Thursday, November 14, 2013

What characteristics do Lady Macbeth and Macbeth portray? How and where?

First, both of them exhibit evil characteristics; this is revealed in the plot to murder Duncan and then later when Macbeth has his best friend murdered and Lady Macduff and her children murdered. And let's not forget Lady Macbeth's famous soliloquy in Act I, scene v, where she asks the "spirits that tend on mortal thoughts" to "unsex" her so she can murder without feeling any compunction. And don't forget how evil Lady Macbeth reveals herself to be when in Act I, scene vii, Macbeth tells her that they "will proceed no further in this business"(I. vii), the "business" being the murdering of King Duncan, She convinces him to do it by saying



I have given suck, and know


How tender 'tis to love the babe that milks me;


I would, while it was smiling in my face,


Have plucked my nipple from his boneless gums,


And dashed the brains out, had I sworn as you


Have done to this.



Macbeth quickly changes his mind, which shows just how easily he can be persuaded by his wife, and just how weak-minded he is. But the evilness of Lady Macbeth is profoundly revealed here; she would kill her own baby before she would back out of killing Duncan had she promised to do so.

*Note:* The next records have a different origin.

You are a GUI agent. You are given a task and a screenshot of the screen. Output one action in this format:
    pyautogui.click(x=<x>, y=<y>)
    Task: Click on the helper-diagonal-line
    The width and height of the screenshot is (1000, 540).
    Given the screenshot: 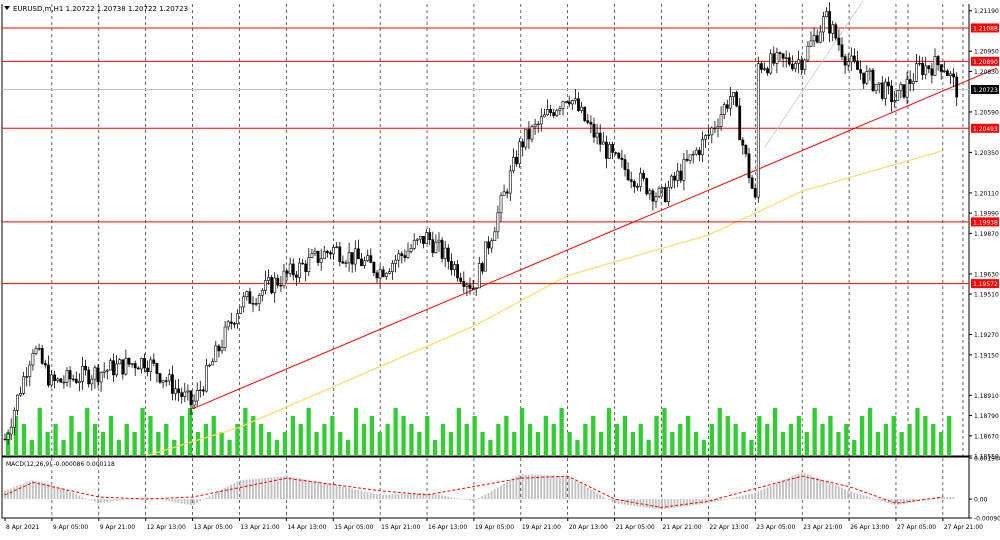 What is the action you would take?
    pyautogui.click(x=814, y=74)
    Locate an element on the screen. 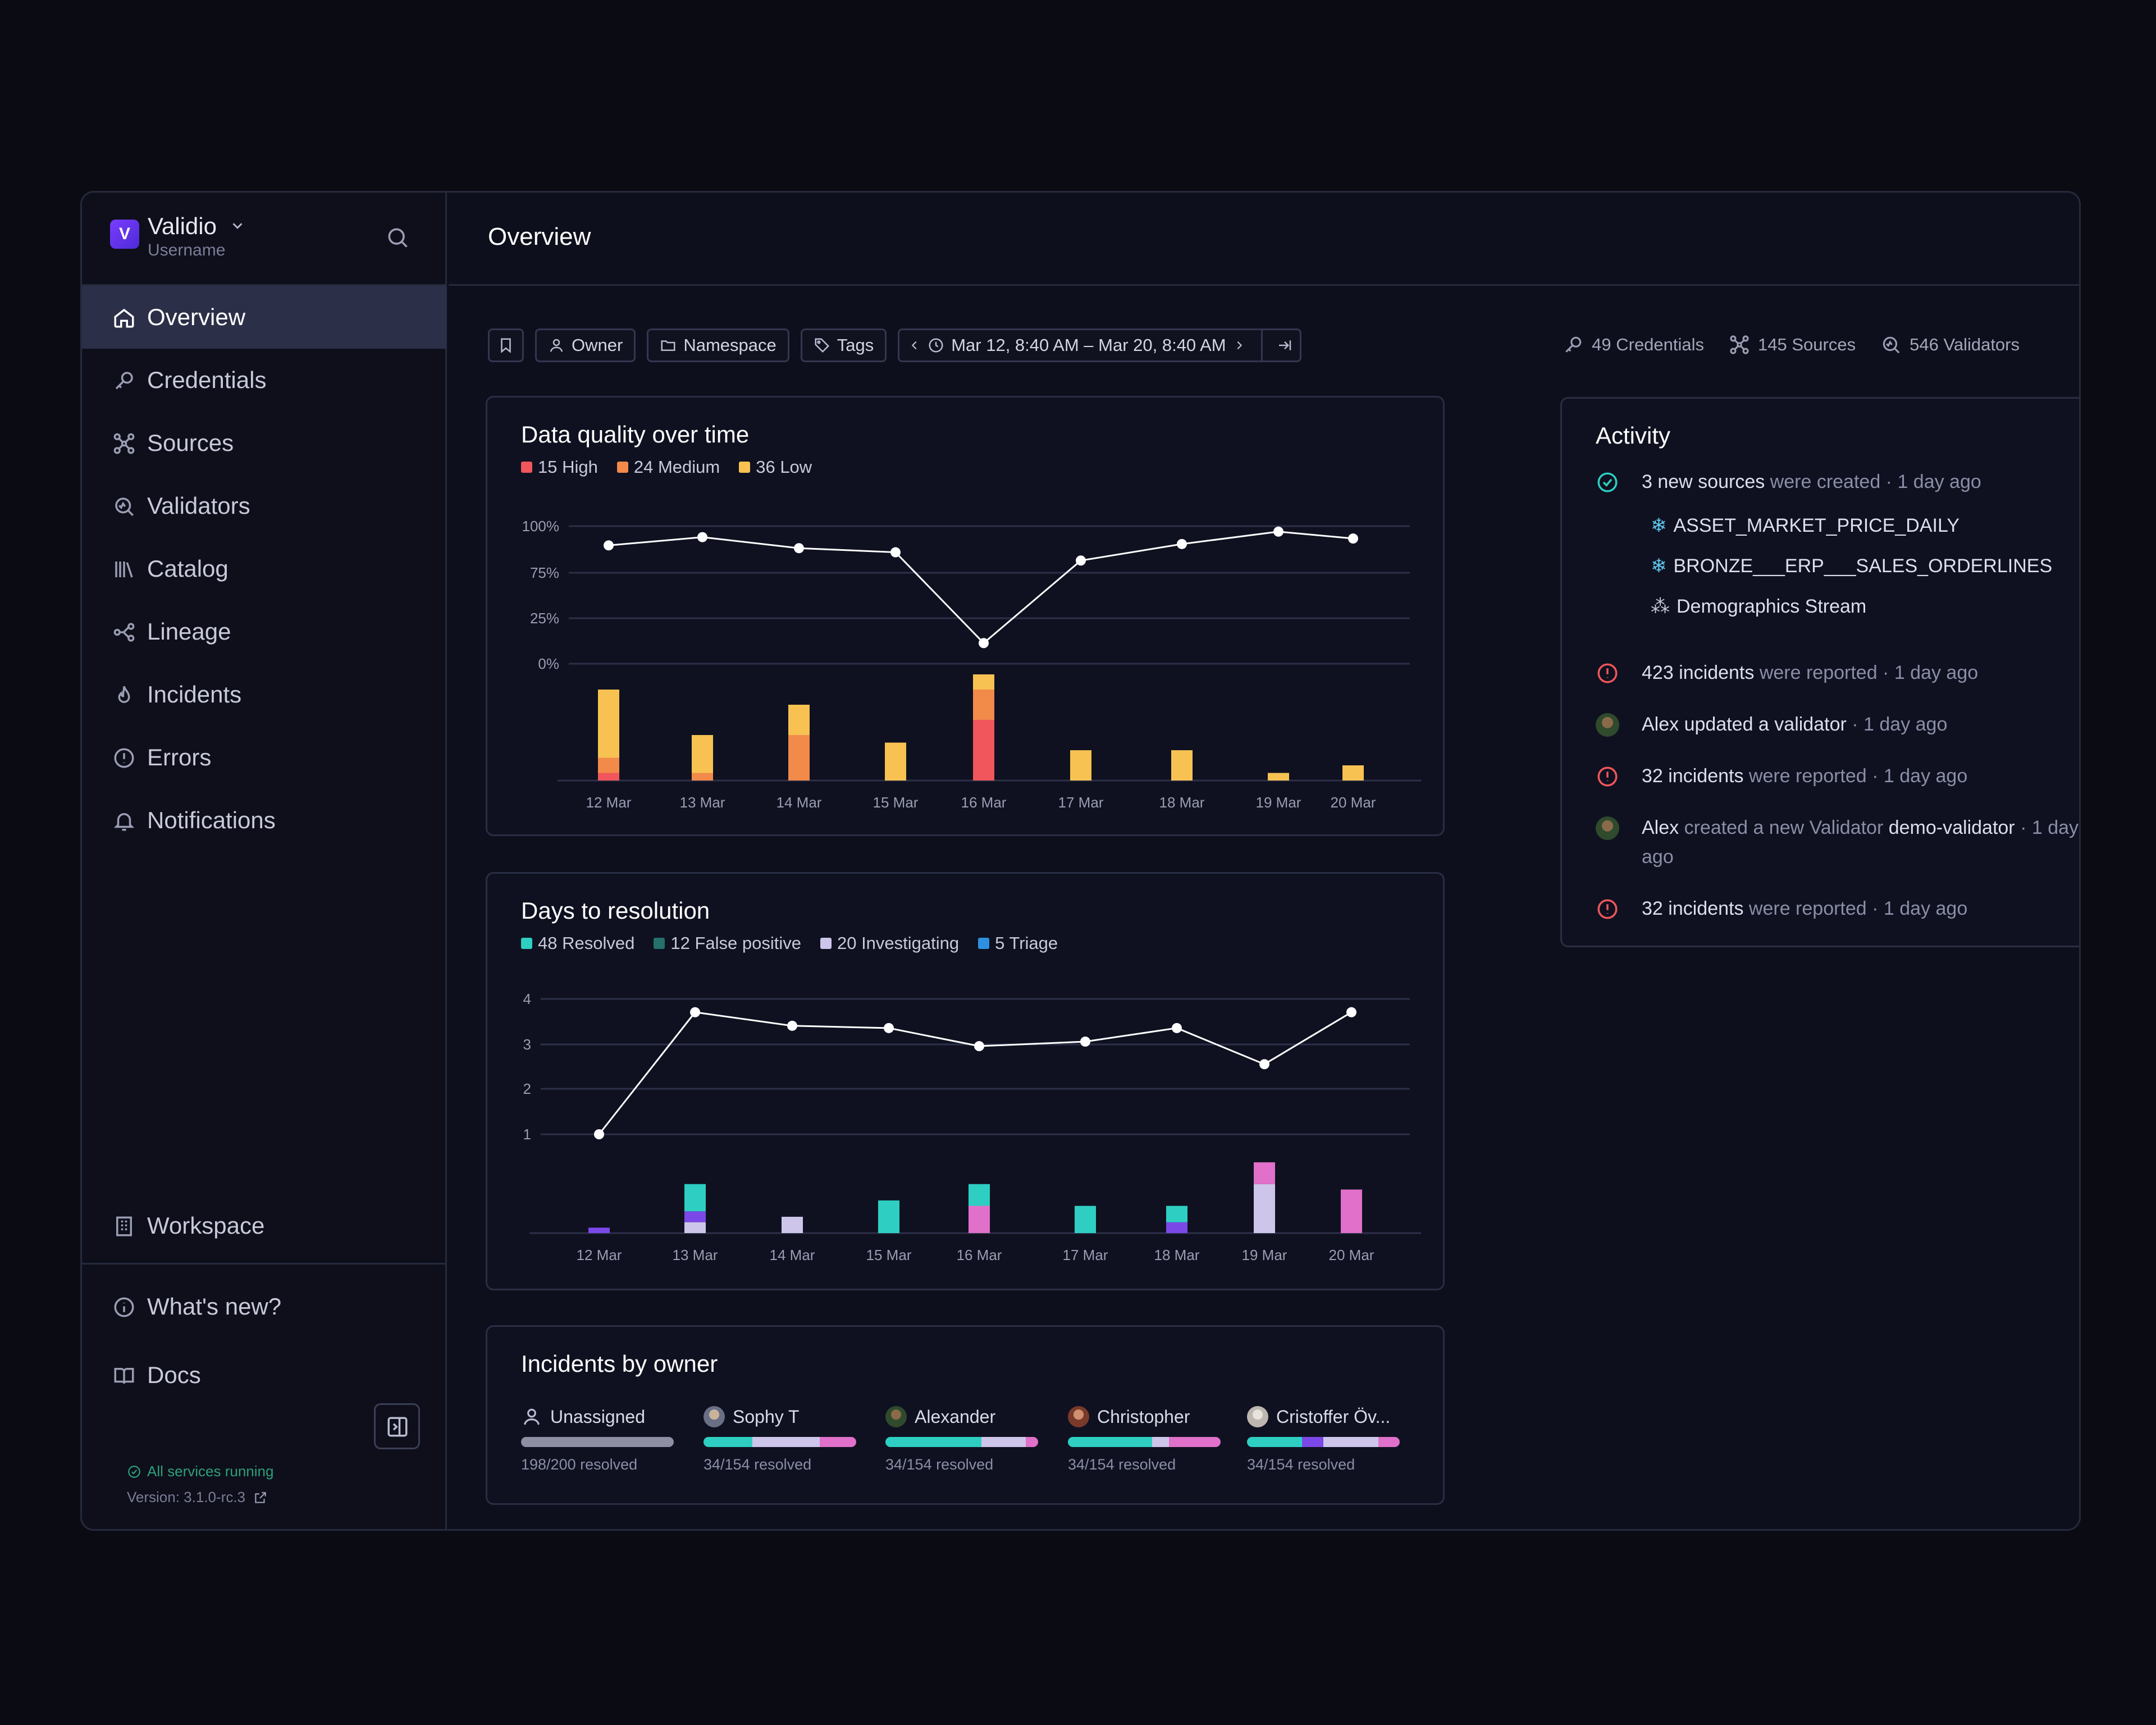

Secondly, they both are deceptive; this is shown in their ability "to beguile the time." They both "beguile" King Duncan prior to the murder, and they are able to fool most of the people after Duncan's death with their niffy display of emotion and Lady Macbeth's fainting scene. And don't forget how deceptive Lady Macbeth is in Act III, when Macbeth is in a state of hysteria when he sees Banquo's ghost at dinner; there she tells the guests not to question Macbeth for questions will only enrage his fit, which she says he has been  suffering with since his childhood.


Thirdly, their nefarious ways are fueled by their ambition to become king and queen; it is their ambition that leads them to be so deceptively evil. Macbeth can't stop thinking about becoming king after the witches' prophecy comes true about Macbeth becoming the Thane of Cawdor, for along with that prophecy, they tell him that he will be king too. From that moment on, Macbeth is driven by ambition. It appears that Macbeth has always been driven by ambition; look at the way he fights in battle; he splits Macdonwald in half and then chops off his head. The way he fights and the fact that he won the battles all suggest that Macbeth is highly ambitious.


 Lady Macbeth is not without ambition, for after reading Macbeth's letter which gives her an account of the fateful meeting with the witches, she states that Macbeth "shalt be / What thou art promised." If you listen to the tone in these words, there is a proclamation being made here by her; the proclamation is that Macbeth will become king if it's the last thing she does, which, by the way, is.  And to further amplify her ambition, she attempts to sell her soul to the "spirits that tend on moral thoughts," and she does so in a most perverted manner for she beckons them to "come to [her] woman's breasts, And take [her] milk for gall." How's that for ambition?